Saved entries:
━━━━━━━━━━━━━━━━━━━━━━━━━━━━━━

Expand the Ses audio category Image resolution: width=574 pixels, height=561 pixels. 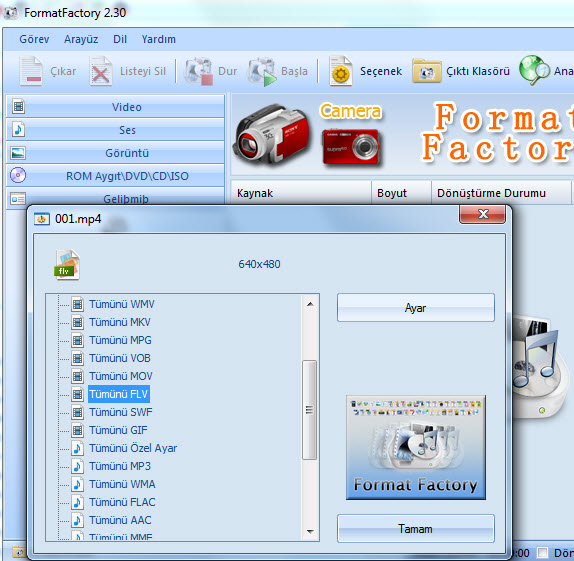[x=115, y=130]
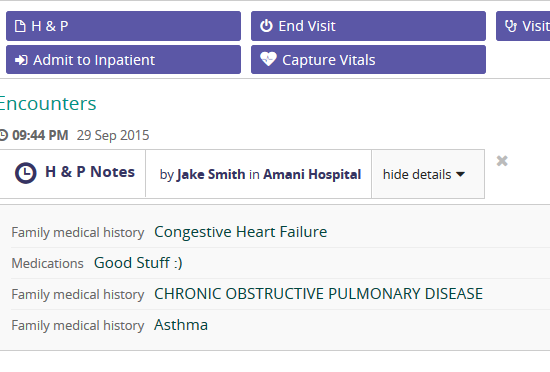Click the End Visit power icon

coord(266,26)
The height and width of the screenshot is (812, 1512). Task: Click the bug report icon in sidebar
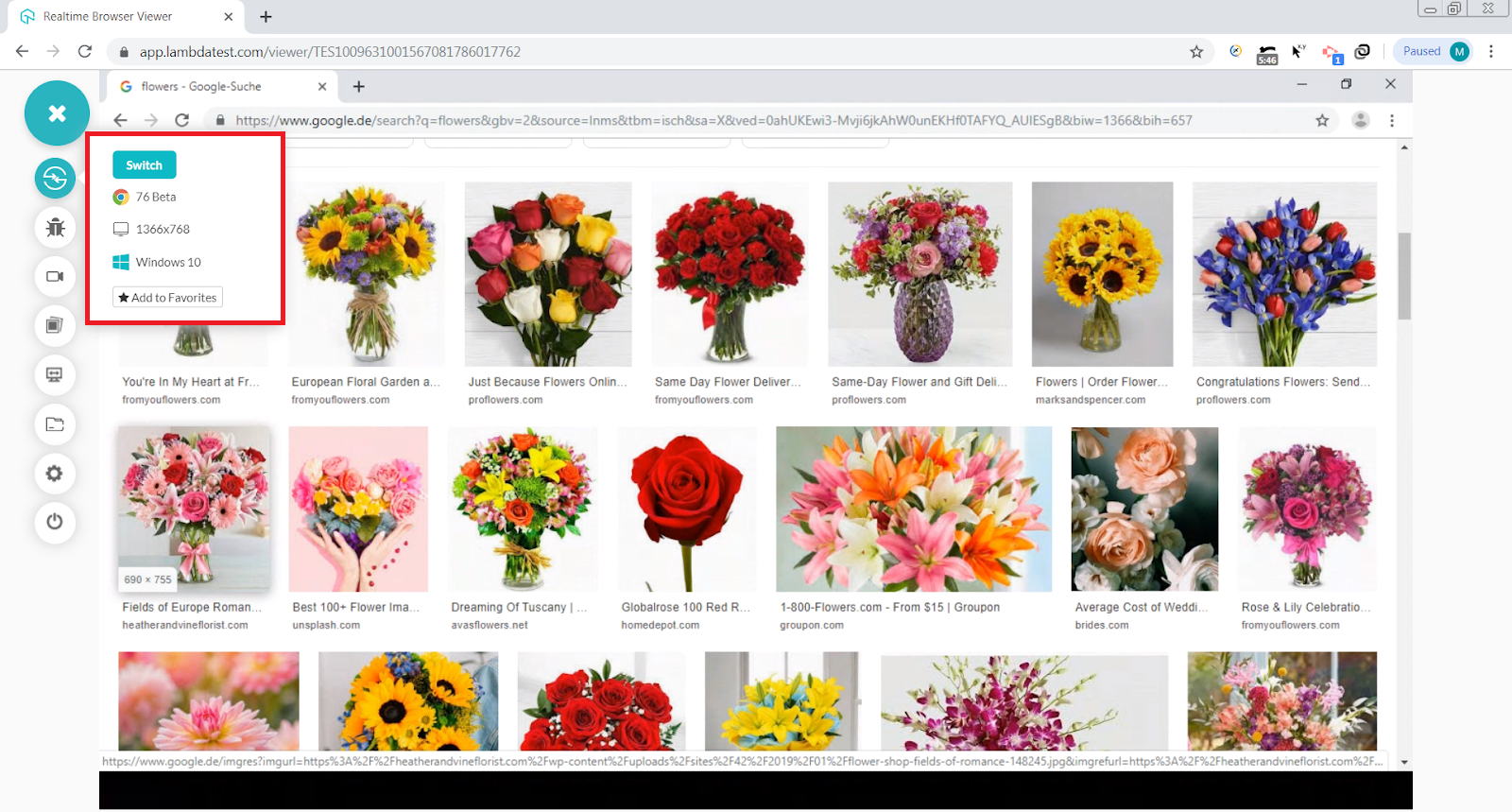click(x=55, y=227)
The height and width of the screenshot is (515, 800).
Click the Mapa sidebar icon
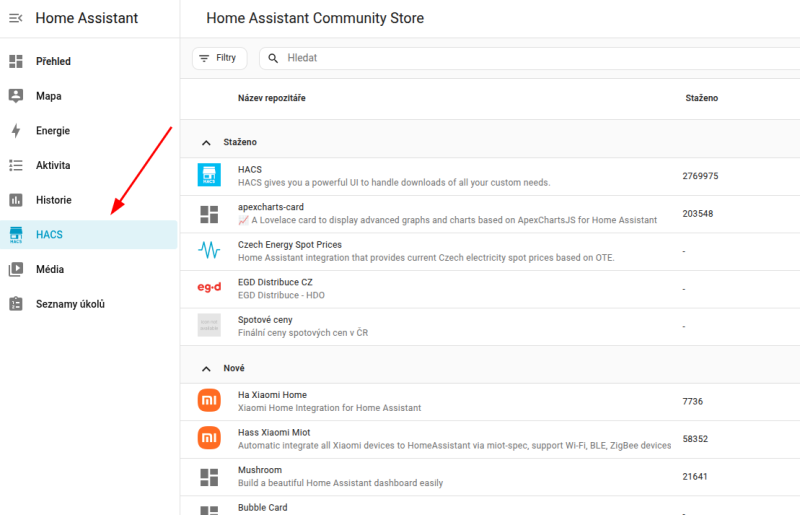tap(16, 96)

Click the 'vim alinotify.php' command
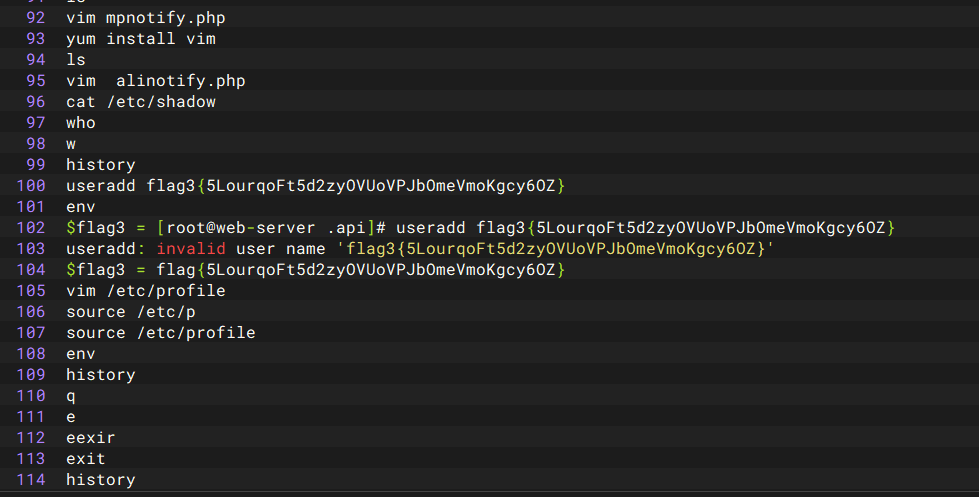(155, 81)
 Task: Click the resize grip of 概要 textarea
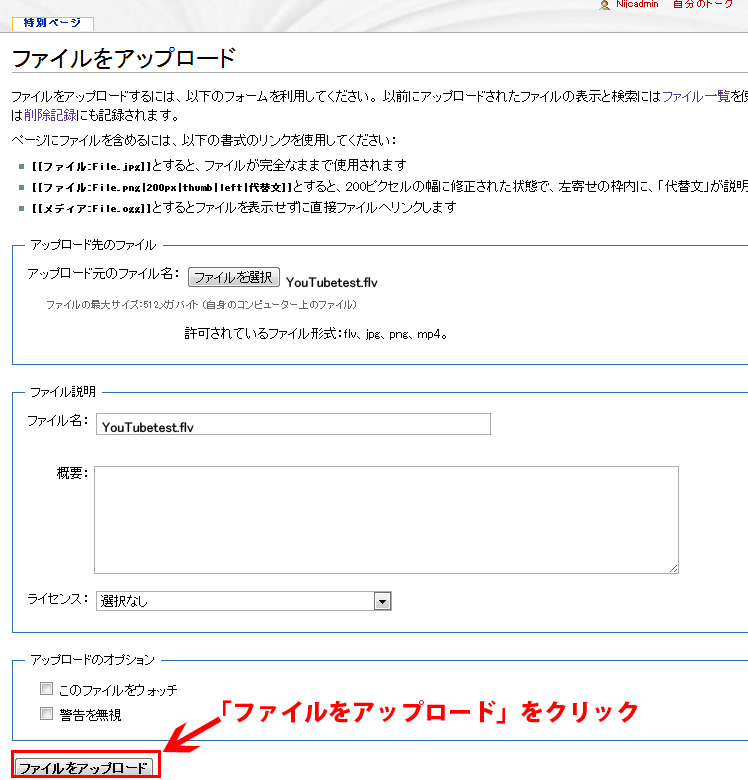(x=673, y=567)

━━━━━━━━━━━━━━━━━━━━━━━━━━━━━━

■ **Assigned task**: From the line containing "The height and width of the screenshot is (812, 1512)." to the last line of the entries, copy every line exactly, including both ends, and leave out the pictures.

■ **Solution for this exercise**:
The height and width of the screenshot is (812, 1512). Task: Click the bug report icon in sidebar
click(x=55, y=227)
The height and width of the screenshot is (515, 800).
Click the Mapa sidebar icon
tap(16, 96)

Click the 'vim alinotify.php' command
(155, 81)
 Task: Click the resize grip of 概要 textarea
(x=673, y=567)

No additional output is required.